Aufgabenbeschreibung:
Setzen Sie den Bericht über den EU-Gipfel in Brüssel im Anschluss an seinen letzten Satz fort.

Brüsseler Gipfel erwägt weitere Sanktionen gegen Russland

Brüssel · Nach dem Gespräch von Bundeskanzlerin Merkel mit Kremlchef Putin nimmt auch der EU-Gipfel in Brüssel das Verhältnis mit Russland in den Fokus. Die 28 Staats- und Regierungschefs wollen beraten, ob Moskau trotz der Konflikte in Syrien und der Ukraine auch Partner für die EU sein kann.

Brüssel. Es ist eine Premiere: Theresa May, Regierungschefin des EU-Austrittskandidaten Großbritannien, reiste zu ihrem ersten EU-Gipfel an. Die konservative Politikerin, die sich bislang noch nicht Wahlen stellen musste, steht in Brüssel unter hohem Druck. Sie wollte am Abend ihre 27 Kollegen der anderen EU-Mitgliedsländer über den Stand der Austrittsvorbereitungen informieren.
"Wir werden unsere Rolle als Mitglied komplett erfüllen, bis wir rausgehen", verkündete May nach ihrer Ankunft. "Und wir werden ein starker und berechenbarer Partner werden, sobald wir die Union verlassen haben." Nachfragen ließ sie nicht zu. Sie wollte wohl vermeiden, von den Journalisten in die Zange genommen zu werden.
Der Erwartungsdruck der anderen Regierungschefs beim Thema Brexit war groß. Die Signale, die May beim Parteitag der Tories Richtung Europa gesendet hatte, hatten hochgradig verstörend gewirkt. Sie legen nahe, dass Brüssel und London auf ruppige Austrittsverhandlungen zusteuern. "Wir wollen es schon von ihr direkt hören", hieß es im Umfeld der deutschen Regierung vor dem Gipfel.
Der erste Gipfeltag stand noch sehr unter dem Vorzeichen des Treffens mit Kremlchef Putin am Vorabend im Berliner Kanzleramt. Angela Merkel und Frankreichs Staatspräsident François Hollande machten in Brüssel deutlich, dass sie vom Gipfel eine "klare Haltung" erwarten. Die 28 Regierungschefs müssten deutlich machen, dass die "unmenschlichen" Taten in Syrien enden müssten, sagte Merkel. Nötig sei "schnellstmöglich ein dauerhafter Waffenstillstand sowie humanitäre Hilfe" für die notleidende Bevölkerung.
Der Entwurf für das Gipfeldokument wurde vorsorglich schon mal verschärft. Nun heißt es: "Sollten die Grausamkeiten anhalten, behält sich die EU alle Optionen offen. Einschließlich weiterer restriktiver Maßnahmen gegenüber Einzelnen und Gemeinschaften, die das syrische Regime unterstützen."

Daten:
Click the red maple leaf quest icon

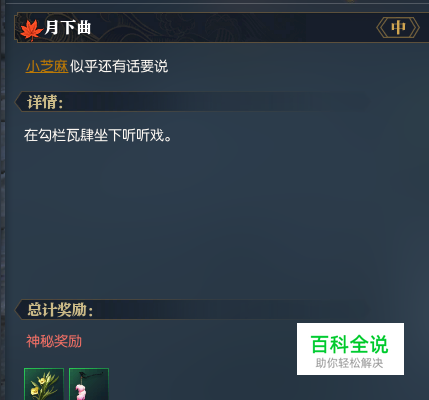(x=31, y=30)
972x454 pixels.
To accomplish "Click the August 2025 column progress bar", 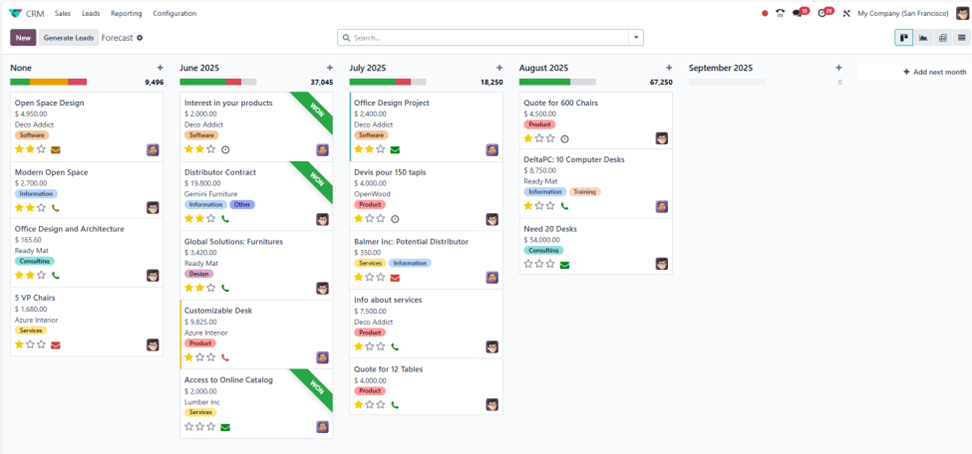I will click(x=557, y=82).
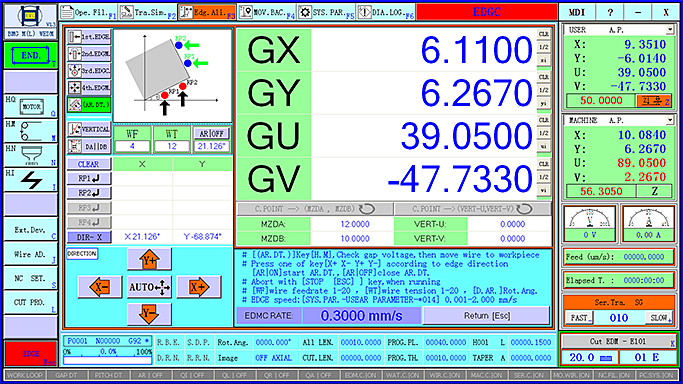This screenshot has height=384, width=683.
Task: Click the X- direction arrow
Action: point(100,287)
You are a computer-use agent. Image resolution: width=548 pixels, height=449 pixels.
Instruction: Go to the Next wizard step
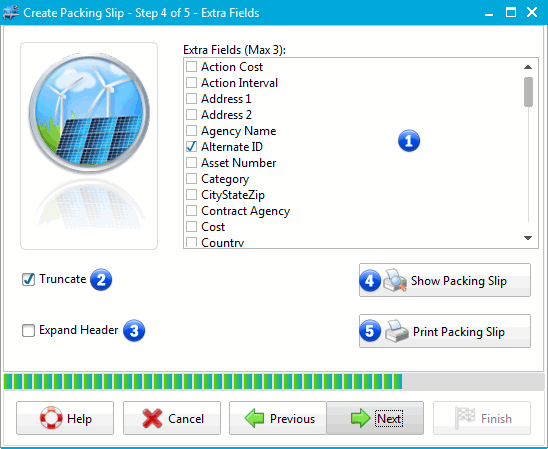[375, 418]
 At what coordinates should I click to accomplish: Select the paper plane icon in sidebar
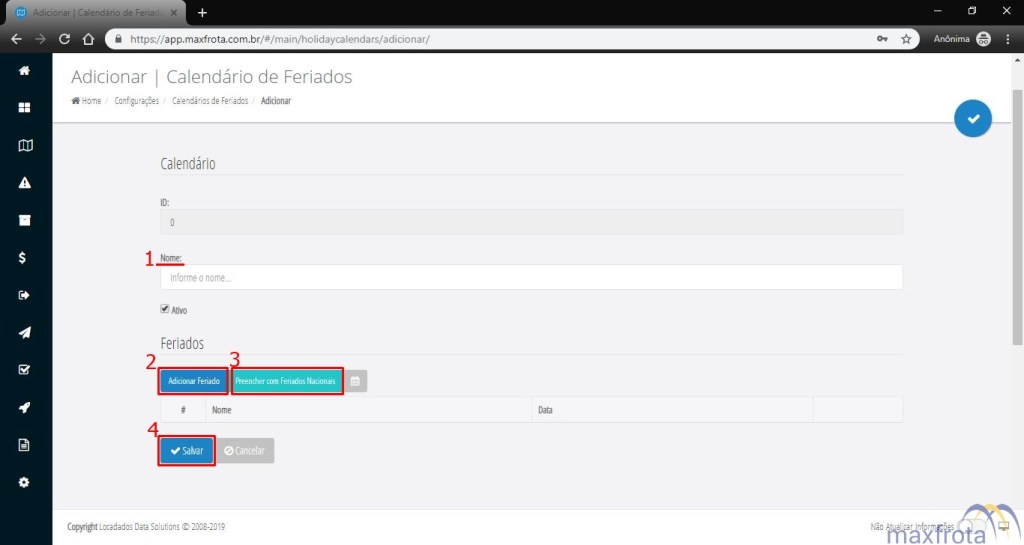pyautogui.click(x=25, y=333)
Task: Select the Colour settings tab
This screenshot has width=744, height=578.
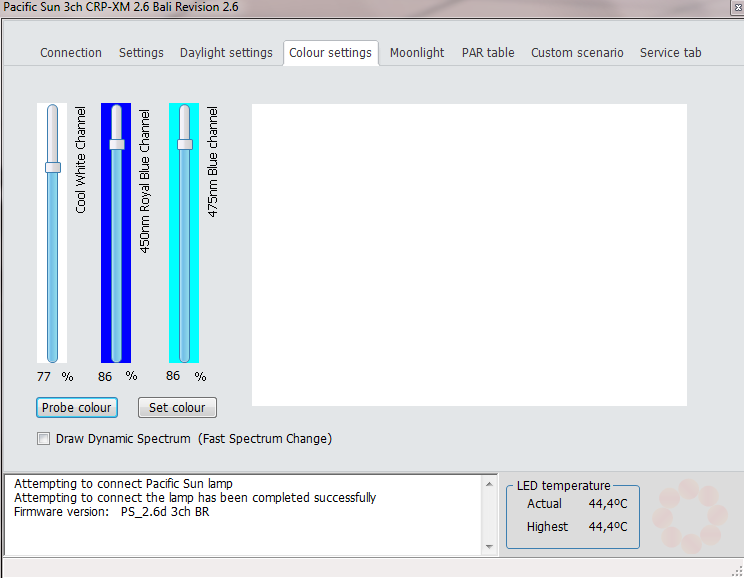Action: [330, 53]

Lösung zur Aufgabe:
Im Vorfeld des Gipfels hatte es geheißen, die EU wolle die Frage von Sanktionen gegen Russland wegen der Kriegsverbrechen in Syrien nicht forcieren. Nun ist sie zumindest indirekt auf die Tagesordnung genommen worden. Die Entscheidung, ob die seit 2014 laufenden Sanktionen der EU gegen Russland wegen der Ukraine verlängert werden, steht jetzt noch nicht an. Sie soll erst auf dem nächsten EU-Gipfel im Dezember gefällt werden.
Der Gastgeber des Gipfels, EU-Ratspräsident Donald Tusk, hatte in seinem Einladungsschreiben dazu aufgerufen, dass die Mitgliedsländer weiterhin gegenüber Putin mit einer Stimme reden müssten: "Unser wichtigstes Kapital im Verhältnis zu Russland bleibt unsere Einigkeit."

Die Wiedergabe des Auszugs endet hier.